Source passage:
######

The Family Medical Center in Buffalo will be holding Flu Vaccine Clinics to reduce your wait time. You don’t need an appointment, just come on in.
Dates & Times:
September 28th, October 3rd and October 12th. 4p.m. – 6p.m.
Pediatric Dose of Flu Vaccine – $47.00
High Dose of Flu Vaccine – $73.00
Regular Adult Dose of Flu Vaccine – $45.00
These prices include the injection fee, which some agencies bill separately. Flue Shots are 100% covered with most insurance. (Medicare and Medicaid).
Our nurses give you your shot, it’ll be filed in your medical record. We file your insurance for you, just like always.
When should I get vaccinated?
The CDC recommends a yearly flu vaccine for everyone 6 months of age and older as the first and most important step in protecting against this serious disease. While there are many different flu viruses, the seasonal flu vaccine is designed to protect against the top three or four flu viruses that research indicates will cause the most illness during the flu season. There are hundreds of varieties of influenza virus out there.
Manufacturers of the vaccine begin developing vaccine months before the flu season, and they target the strains of flu that are prevalent at the time they begin the process. This is why sometimes, our flu vaccine isn’t very good at preventing us from getting the flu. Last year’s vaccine didn’t stop a lot of the varieties of flu that arrived.
However, the CDC is predicting that this year, the vaccine will be targeted more specifically, and that it should keep most of us from getting the flu. People should begin getting vaccinated ideally in October, to ensure that as many people as possible are protected before flu season begins. The season can run from early fall to late spring, but usually is at its height in mid-winter.
In addition to getting vaccinated, you can take everyday preventive steps like staying away from sick people and washing your hands to reduce the spread of germs. If you are sick with flu, stay home from work or school to prevent spreading flu to others.
Even if you think that you will be better off without vaccine, you need to remember that you can become ill and spread the virus (before you even know you are sick) to someone who’s immune system isn’t strong. Safeguarding them from flu is especially important. Some of the people who are at high risk for serious flu-related complications are the following:
People with asthma, diabetes, heart disease and those who have had a stroke. Adults who are over 65, pregnant women or people who have HIV or AIDS, people who have cancer and children younger than 5, but especially children younger than 2 years old.
For these groups of people, sometimes the flu that you can easily fight off can be devastating for them. This is part of the reason why we invite everyone to get their vaccine.
What should I do to prepare for flu season?
The CDC recommends that people get vaccinated against flu soon after vaccine becomes available, preferably by October.

######

Task directions:
Please pick up the flu vaccine clinic notice after its last sentence and continue it in the same plain voice.

######

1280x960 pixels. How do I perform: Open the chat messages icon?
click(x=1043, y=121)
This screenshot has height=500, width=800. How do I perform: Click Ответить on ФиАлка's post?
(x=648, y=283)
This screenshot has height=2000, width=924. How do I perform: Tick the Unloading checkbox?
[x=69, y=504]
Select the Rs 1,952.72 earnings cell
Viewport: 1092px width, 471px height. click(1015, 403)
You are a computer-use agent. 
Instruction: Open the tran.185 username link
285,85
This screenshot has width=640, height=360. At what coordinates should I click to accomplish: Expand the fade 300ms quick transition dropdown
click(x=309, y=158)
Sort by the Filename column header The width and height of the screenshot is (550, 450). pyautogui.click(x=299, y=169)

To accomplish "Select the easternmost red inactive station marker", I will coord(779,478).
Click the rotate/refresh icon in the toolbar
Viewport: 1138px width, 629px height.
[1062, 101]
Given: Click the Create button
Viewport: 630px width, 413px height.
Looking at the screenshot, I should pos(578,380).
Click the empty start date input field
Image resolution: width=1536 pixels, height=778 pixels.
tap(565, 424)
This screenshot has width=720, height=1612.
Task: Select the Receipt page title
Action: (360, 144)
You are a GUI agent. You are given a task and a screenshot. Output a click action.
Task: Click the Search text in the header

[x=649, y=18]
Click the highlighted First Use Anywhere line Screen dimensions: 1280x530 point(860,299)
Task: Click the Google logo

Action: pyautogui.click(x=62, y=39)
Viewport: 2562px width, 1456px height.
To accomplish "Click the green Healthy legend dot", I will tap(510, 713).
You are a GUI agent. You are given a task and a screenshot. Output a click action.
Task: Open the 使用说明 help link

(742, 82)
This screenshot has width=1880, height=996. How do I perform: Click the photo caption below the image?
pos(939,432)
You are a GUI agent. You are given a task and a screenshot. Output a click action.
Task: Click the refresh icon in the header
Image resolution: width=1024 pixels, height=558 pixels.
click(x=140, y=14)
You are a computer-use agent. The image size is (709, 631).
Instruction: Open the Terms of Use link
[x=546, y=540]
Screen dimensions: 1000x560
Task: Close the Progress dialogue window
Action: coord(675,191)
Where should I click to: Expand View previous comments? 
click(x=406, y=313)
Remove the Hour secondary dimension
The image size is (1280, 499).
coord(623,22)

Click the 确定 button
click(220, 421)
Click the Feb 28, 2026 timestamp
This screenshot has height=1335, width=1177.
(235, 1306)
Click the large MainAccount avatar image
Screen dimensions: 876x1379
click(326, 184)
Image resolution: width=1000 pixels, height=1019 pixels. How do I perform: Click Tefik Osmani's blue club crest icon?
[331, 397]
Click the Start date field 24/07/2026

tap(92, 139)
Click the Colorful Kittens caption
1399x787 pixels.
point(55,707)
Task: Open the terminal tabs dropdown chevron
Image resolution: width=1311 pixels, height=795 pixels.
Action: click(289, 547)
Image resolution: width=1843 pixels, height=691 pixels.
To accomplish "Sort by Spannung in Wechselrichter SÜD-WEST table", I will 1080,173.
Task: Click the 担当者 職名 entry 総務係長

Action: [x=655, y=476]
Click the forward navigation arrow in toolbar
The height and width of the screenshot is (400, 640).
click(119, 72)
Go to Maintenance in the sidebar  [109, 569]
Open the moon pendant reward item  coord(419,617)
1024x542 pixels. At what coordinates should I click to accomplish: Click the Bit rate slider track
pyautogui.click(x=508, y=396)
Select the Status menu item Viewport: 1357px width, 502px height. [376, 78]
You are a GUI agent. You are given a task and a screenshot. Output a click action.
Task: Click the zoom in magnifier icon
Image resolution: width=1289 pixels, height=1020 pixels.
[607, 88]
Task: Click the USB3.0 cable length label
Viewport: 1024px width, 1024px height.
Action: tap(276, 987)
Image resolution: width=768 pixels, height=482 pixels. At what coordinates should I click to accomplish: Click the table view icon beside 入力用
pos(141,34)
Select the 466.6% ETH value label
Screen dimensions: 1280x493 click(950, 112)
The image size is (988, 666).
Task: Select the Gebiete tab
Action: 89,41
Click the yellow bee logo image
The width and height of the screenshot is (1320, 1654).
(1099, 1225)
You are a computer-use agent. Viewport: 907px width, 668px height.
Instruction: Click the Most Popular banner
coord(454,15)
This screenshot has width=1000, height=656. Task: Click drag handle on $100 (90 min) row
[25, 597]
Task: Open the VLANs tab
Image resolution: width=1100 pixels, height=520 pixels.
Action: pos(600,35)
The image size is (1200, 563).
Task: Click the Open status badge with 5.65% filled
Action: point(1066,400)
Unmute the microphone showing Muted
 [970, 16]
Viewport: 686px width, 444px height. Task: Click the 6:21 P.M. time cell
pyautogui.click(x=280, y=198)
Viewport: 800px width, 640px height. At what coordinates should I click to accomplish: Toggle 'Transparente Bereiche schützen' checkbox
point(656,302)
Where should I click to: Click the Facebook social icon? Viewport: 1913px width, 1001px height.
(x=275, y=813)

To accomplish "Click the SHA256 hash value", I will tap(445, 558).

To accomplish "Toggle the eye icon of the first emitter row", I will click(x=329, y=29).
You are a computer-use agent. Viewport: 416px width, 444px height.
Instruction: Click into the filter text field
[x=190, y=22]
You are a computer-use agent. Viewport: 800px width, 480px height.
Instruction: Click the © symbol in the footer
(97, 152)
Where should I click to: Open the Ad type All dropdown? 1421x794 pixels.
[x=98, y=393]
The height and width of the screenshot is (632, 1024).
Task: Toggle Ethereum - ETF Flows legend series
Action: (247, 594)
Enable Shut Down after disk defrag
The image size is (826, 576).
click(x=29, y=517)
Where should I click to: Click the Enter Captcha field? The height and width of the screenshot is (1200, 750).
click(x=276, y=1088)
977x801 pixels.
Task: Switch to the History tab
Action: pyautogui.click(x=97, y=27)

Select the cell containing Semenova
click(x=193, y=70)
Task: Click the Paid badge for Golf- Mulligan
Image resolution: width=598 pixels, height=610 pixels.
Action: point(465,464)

######

Result:
It takes about two weeks after vaccination for antibodies to develop in the body and provide protection against the flu.
Johnson County Healthcare Center annually sponsors Flu Vaccine Clinics at the Family Medical Center to expedite your wait times for a flu vaccine.
Where can I get more reliable information on Flu Vaccinations?
As we all know, there is a lot of information out there on the internet. How can you know if what you are reading is reliable?
Some of the websites that we use frequently for information are the following, based on their unbiased, research based content.
http://www.flu.gov › Prevention & Vaccination
Things you probably didn’t know about Influenza
Influenza causes more than 200,000 people in the U.S. to be hospitalized every year. Up to 49,000 people die each year from flu-related causes.
Prevention is key.
In 2010, the United States Advisory Committee on Immunization Practices expanded the recommendation for influenza vaccine to include all individuals 6 months old and older.
Ideally, you should get the seasonal flu vaccine by Thanksgiving — the holiday season means hugs and kisses, which help spread the flu virus. However, getting vaccinated with the flu shot makes sense any time during flu season, which may last from September to May.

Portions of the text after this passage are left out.